*Set exercise:*
Reproduce the material word for word, beginning at the line that contains "At what coordinates" and continuing through the end of the material. Leave the pictures out of your answer.

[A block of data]

════════

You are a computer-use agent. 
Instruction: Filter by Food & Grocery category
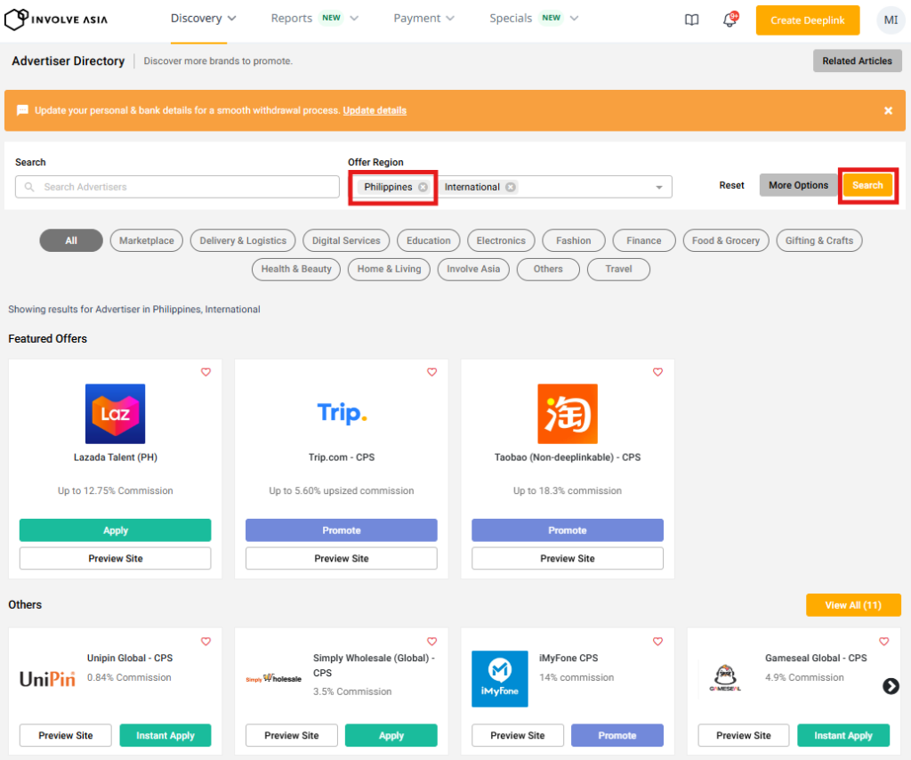click(725, 240)
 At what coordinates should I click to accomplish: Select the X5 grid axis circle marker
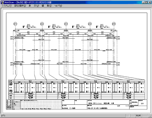[x=114, y=24]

════════

*Written answer:*
 At what coordinates should I click to accomplish: Select the X5 grid axis circle marker
[x=114, y=24]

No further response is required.